▶ _Prompt_:
Give back every line of the material below that has the string "Follow".

▶ _Data_:
+-------+

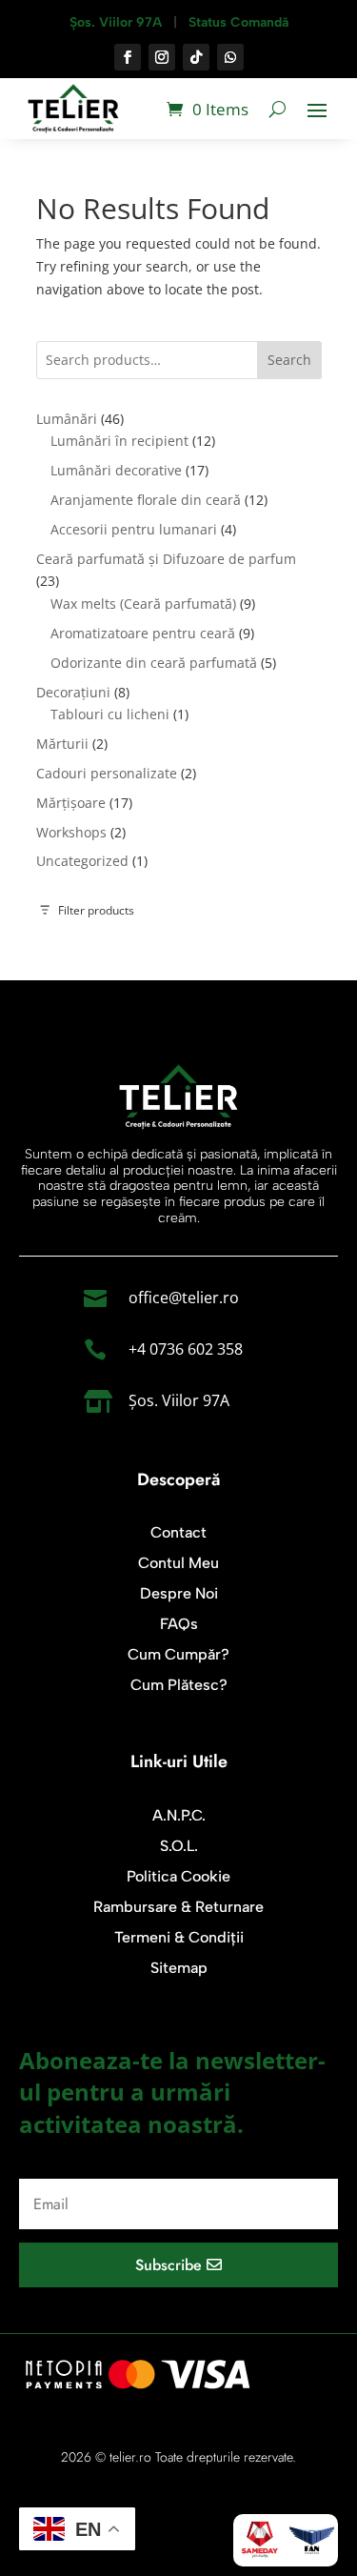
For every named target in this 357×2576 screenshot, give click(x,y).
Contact (178, 1532)
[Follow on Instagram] (162, 57)
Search (289, 360)
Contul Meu (178, 1563)
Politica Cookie (178, 1876)
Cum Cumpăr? (178, 1654)
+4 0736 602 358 (186, 1348)
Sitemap (179, 1968)
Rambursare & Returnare (178, 1907)
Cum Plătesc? (179, 1685)
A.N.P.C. (179, 1815)
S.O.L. (179, 1846)
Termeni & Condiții (179, 1937)
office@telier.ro (184, 1297)
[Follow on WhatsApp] (230, 57)
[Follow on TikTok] (196, 57)
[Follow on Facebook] (127, 57)
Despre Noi (179, 1593)
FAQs (179, 1624)
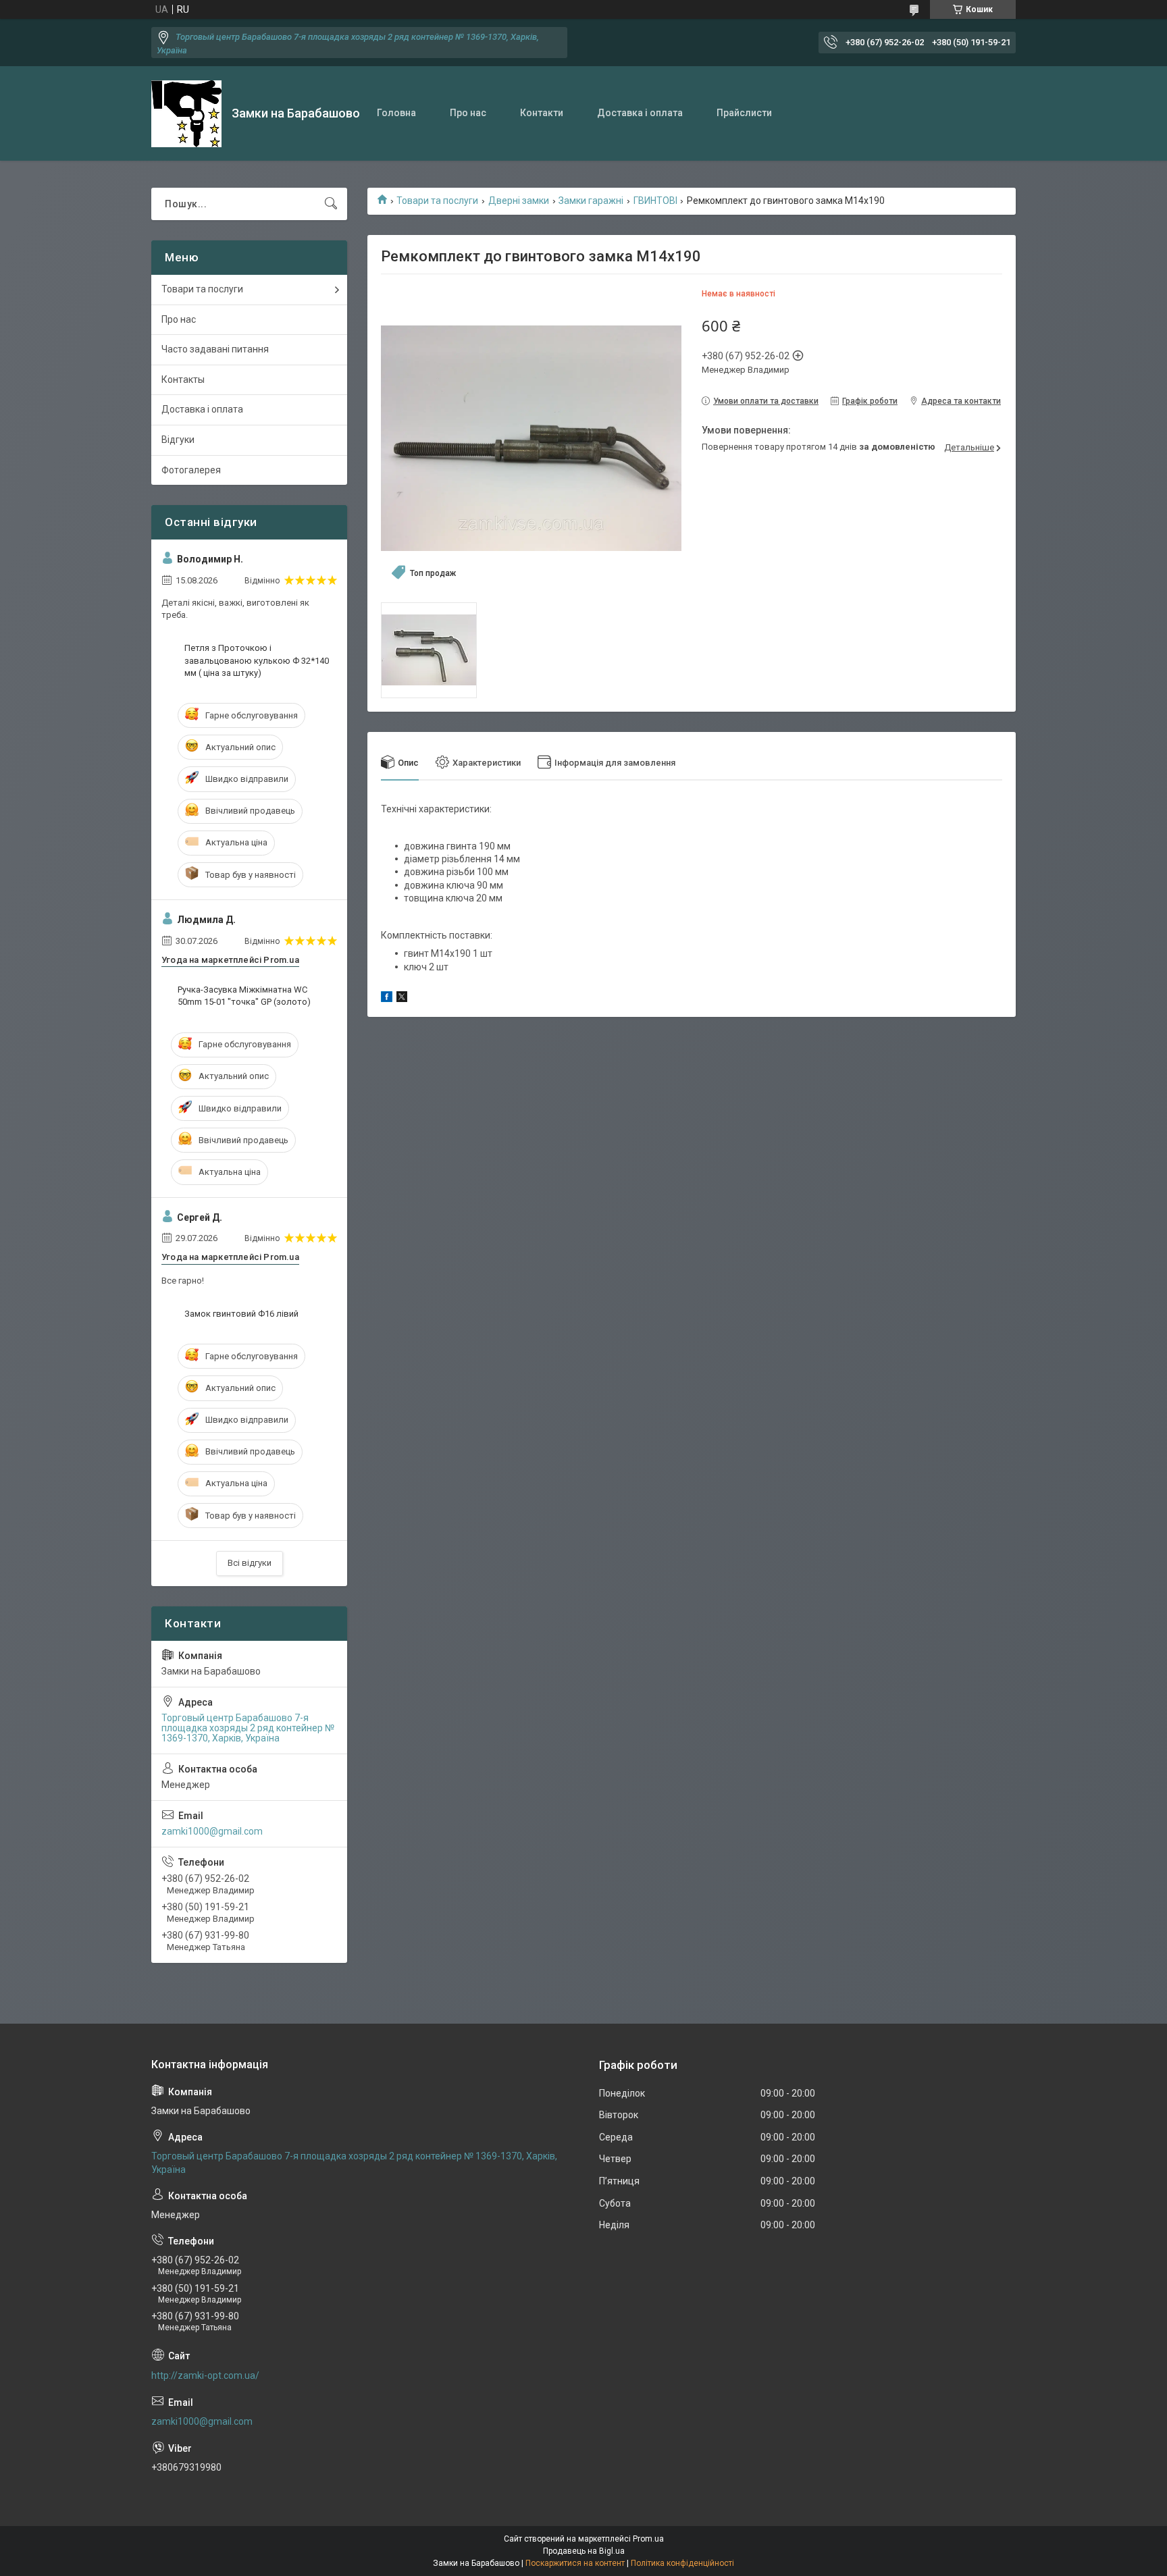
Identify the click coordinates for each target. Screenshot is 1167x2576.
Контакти (541, 112)
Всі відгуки (249, 1563)
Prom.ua (648, 2539)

+-------+

▶ _Your solution_:
[Follow on Instagram] (162, 57)
[Follow on WhatsApp] (230, 57)
[Follow on TikTok] (196, 57)
[Follow on Facebook] (127, 57)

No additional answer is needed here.